**What you are asked to do:** Below is a block of records. Copy every line in it that contains the word "will".

**Data to examine:**
[Start of Attachment]

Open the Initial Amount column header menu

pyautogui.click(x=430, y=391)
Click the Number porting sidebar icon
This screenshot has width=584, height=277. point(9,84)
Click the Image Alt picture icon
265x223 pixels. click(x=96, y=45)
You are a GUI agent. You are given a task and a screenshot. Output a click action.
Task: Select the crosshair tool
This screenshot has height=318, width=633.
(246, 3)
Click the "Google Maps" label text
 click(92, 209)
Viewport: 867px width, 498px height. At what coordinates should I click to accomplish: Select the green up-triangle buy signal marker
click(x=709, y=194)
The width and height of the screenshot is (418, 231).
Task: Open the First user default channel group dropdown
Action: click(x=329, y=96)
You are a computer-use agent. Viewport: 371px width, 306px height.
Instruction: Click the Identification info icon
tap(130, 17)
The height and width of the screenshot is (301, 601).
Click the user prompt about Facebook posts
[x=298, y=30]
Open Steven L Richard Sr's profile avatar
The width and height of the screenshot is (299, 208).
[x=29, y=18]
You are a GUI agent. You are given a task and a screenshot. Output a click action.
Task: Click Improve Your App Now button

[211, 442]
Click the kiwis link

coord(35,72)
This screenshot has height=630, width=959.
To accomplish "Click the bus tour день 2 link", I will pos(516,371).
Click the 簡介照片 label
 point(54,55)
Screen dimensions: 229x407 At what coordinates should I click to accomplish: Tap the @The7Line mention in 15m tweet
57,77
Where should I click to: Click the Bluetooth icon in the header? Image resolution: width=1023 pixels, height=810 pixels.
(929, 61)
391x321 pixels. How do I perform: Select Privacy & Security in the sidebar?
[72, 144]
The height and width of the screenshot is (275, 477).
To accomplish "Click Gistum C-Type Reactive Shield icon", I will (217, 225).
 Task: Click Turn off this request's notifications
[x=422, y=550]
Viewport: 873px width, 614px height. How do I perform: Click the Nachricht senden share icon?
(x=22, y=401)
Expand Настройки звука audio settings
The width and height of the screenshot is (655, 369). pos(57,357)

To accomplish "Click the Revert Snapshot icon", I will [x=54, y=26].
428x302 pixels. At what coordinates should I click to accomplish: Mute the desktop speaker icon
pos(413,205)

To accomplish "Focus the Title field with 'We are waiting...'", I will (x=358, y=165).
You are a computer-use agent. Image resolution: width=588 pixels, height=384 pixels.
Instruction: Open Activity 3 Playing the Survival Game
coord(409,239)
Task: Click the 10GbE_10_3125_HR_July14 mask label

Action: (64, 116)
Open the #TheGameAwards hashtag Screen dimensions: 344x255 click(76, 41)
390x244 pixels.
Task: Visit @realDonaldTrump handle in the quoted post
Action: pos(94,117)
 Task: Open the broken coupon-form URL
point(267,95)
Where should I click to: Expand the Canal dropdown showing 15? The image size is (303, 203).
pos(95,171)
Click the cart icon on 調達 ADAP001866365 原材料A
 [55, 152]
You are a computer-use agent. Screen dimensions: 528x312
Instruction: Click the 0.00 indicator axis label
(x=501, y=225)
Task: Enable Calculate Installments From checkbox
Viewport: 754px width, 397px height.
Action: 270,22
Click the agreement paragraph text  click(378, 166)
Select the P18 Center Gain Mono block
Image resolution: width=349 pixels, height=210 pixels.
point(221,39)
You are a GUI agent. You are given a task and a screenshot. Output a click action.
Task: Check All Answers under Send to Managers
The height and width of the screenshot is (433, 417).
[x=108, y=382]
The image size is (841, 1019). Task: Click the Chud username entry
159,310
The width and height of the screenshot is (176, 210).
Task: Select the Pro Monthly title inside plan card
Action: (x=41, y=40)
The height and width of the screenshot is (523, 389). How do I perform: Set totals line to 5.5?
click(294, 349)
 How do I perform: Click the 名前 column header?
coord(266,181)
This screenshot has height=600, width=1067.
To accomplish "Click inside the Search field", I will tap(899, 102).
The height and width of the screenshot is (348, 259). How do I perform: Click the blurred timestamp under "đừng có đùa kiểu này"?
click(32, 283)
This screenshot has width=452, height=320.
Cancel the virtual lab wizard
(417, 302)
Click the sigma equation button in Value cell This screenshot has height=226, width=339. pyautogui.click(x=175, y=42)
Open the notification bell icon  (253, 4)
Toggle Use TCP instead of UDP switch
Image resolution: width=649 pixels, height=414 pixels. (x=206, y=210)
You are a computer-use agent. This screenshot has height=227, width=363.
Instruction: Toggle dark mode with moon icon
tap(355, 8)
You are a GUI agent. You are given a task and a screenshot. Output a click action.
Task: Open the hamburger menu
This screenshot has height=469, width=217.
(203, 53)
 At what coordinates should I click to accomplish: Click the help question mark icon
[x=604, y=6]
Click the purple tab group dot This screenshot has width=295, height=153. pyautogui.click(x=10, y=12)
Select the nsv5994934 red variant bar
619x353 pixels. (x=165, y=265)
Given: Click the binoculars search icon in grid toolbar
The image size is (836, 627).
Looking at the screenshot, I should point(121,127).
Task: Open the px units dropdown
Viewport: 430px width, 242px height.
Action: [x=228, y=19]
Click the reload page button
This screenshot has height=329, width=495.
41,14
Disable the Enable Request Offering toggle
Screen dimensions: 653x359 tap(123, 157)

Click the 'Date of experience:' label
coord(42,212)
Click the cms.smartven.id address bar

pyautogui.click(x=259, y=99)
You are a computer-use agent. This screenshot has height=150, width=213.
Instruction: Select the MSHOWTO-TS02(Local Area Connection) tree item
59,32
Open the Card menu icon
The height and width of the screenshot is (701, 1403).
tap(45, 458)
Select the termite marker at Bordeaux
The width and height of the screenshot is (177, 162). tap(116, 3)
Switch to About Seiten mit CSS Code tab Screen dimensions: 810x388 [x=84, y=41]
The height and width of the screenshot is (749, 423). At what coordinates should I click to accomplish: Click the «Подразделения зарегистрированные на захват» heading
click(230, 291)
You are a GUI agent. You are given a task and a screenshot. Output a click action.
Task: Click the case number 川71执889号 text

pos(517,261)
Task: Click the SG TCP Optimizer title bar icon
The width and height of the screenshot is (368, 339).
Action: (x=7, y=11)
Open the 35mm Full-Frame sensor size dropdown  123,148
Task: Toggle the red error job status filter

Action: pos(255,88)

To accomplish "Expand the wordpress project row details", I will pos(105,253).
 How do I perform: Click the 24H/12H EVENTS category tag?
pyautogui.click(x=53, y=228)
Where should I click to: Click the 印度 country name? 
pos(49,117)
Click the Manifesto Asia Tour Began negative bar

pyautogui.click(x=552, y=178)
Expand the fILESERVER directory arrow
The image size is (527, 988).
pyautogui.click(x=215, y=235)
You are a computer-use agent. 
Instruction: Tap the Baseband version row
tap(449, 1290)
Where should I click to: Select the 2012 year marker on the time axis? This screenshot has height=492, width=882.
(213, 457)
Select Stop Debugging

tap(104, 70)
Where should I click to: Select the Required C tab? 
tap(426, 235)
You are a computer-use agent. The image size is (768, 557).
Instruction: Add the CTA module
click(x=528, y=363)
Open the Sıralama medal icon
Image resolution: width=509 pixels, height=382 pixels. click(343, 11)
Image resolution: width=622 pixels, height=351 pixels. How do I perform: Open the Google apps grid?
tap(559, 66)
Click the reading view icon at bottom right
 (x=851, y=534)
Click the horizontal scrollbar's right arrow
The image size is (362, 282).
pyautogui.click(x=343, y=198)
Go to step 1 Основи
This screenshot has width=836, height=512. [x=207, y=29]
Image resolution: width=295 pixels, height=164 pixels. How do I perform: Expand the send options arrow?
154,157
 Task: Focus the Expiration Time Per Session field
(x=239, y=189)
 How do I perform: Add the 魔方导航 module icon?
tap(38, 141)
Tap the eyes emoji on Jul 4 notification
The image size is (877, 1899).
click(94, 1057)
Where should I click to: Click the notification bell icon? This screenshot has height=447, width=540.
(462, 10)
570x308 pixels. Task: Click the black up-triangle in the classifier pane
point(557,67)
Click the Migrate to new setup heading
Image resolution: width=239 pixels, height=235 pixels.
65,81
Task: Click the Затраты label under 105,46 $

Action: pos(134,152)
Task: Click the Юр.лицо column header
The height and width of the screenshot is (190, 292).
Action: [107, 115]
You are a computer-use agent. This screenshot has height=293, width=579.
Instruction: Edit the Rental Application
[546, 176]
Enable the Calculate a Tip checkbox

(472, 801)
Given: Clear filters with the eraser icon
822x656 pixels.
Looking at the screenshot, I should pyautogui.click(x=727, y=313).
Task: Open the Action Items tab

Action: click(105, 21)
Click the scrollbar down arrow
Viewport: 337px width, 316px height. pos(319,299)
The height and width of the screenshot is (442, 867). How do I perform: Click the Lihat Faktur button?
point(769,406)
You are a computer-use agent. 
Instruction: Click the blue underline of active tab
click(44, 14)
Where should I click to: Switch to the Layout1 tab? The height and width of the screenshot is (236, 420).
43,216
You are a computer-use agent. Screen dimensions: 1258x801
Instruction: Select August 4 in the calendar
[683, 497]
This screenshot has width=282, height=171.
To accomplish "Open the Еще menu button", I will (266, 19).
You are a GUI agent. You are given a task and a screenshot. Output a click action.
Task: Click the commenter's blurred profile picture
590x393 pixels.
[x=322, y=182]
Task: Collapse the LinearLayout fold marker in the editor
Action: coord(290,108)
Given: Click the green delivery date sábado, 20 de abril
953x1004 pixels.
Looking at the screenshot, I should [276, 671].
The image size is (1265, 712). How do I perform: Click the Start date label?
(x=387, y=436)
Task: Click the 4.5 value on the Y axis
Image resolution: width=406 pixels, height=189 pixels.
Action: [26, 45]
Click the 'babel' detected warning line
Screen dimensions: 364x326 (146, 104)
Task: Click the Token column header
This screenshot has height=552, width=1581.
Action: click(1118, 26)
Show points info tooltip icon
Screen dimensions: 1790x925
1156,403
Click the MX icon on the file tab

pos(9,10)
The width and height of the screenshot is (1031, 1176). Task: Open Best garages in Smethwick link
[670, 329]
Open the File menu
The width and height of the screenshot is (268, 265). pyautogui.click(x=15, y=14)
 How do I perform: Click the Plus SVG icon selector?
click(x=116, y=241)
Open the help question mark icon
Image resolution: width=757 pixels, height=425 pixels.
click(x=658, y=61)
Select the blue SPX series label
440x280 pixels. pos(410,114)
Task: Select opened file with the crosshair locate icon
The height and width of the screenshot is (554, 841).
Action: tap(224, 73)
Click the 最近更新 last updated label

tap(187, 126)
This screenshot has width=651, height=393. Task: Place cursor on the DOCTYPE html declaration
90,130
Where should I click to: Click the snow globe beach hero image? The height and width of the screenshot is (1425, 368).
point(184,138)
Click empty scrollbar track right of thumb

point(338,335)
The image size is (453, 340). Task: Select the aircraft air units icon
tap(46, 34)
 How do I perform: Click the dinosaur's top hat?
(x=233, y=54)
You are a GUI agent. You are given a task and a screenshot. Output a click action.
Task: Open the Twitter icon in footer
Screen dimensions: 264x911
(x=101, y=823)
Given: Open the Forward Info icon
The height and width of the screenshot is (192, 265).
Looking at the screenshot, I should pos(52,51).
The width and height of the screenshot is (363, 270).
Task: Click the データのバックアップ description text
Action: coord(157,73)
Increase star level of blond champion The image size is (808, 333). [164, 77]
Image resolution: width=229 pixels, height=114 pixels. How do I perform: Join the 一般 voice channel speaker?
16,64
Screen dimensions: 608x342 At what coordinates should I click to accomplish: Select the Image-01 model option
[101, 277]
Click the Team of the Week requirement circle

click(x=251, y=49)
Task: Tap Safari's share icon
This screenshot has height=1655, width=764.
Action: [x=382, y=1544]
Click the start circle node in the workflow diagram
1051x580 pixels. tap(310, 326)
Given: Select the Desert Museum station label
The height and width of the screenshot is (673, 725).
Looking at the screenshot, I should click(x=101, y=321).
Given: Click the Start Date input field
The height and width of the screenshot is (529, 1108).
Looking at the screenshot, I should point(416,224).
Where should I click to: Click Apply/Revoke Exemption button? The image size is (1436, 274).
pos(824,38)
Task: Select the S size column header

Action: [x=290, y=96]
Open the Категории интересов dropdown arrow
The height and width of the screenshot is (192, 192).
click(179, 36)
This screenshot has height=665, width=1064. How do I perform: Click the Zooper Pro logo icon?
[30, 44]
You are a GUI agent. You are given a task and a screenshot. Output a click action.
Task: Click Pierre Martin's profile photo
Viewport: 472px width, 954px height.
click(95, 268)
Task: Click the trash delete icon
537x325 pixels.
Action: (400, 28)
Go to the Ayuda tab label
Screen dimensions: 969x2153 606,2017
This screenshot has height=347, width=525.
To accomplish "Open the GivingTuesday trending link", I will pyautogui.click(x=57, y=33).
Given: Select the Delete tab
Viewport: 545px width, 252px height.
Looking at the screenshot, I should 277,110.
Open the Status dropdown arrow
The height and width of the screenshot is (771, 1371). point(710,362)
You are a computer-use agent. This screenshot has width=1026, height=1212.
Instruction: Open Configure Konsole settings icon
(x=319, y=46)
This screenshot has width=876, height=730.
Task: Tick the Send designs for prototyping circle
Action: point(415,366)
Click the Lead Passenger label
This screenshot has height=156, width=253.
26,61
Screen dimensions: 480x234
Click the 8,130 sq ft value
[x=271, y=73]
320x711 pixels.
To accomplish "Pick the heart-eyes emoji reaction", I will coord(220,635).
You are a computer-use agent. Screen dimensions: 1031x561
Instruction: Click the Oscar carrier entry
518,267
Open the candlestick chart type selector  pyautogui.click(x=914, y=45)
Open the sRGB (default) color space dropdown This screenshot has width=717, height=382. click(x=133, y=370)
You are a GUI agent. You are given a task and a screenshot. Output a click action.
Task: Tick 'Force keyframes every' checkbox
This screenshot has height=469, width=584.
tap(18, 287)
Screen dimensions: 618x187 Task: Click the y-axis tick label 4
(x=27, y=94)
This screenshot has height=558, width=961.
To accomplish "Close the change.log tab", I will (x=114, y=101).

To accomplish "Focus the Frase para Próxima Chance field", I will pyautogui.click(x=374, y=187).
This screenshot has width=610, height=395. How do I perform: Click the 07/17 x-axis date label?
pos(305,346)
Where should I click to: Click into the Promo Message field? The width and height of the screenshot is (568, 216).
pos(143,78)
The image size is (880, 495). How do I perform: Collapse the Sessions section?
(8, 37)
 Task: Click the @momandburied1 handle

[End of Attachment]

**Problem solution:**
To accomplish "Click the bus tour день 2 link", I will pos(516,371).
To accomplish "Click Gistum C-Type Reactive Shield icon", I will (217, 225).
To accomplish "Click the Revert Snapshot icon", I will [x=54, y=26].
To accomplish "Focus the Title field with 'We are waiting...'", I will (x=358, y=165).
To accomplish "Click inside the Search field", I will tap(899, 102).
To accomplish "Expand the wordpress project row details", I will pos(105,253).
To accomplish "Open the Еще menu button", I will (266, 19).
To accomplish "Open the GivingTuesday trending link", I will pyautogui.click(x=57, y=33).
To accomplish "Pick the heart-eyes emoji reaction", I will coord(220,635).
To accomplish "Close the change.log tab", I will (x=114, y=101).
To accomplish "Focus the Frase para Próxima Chance field", I will pyautogui.click(x=374, y=187).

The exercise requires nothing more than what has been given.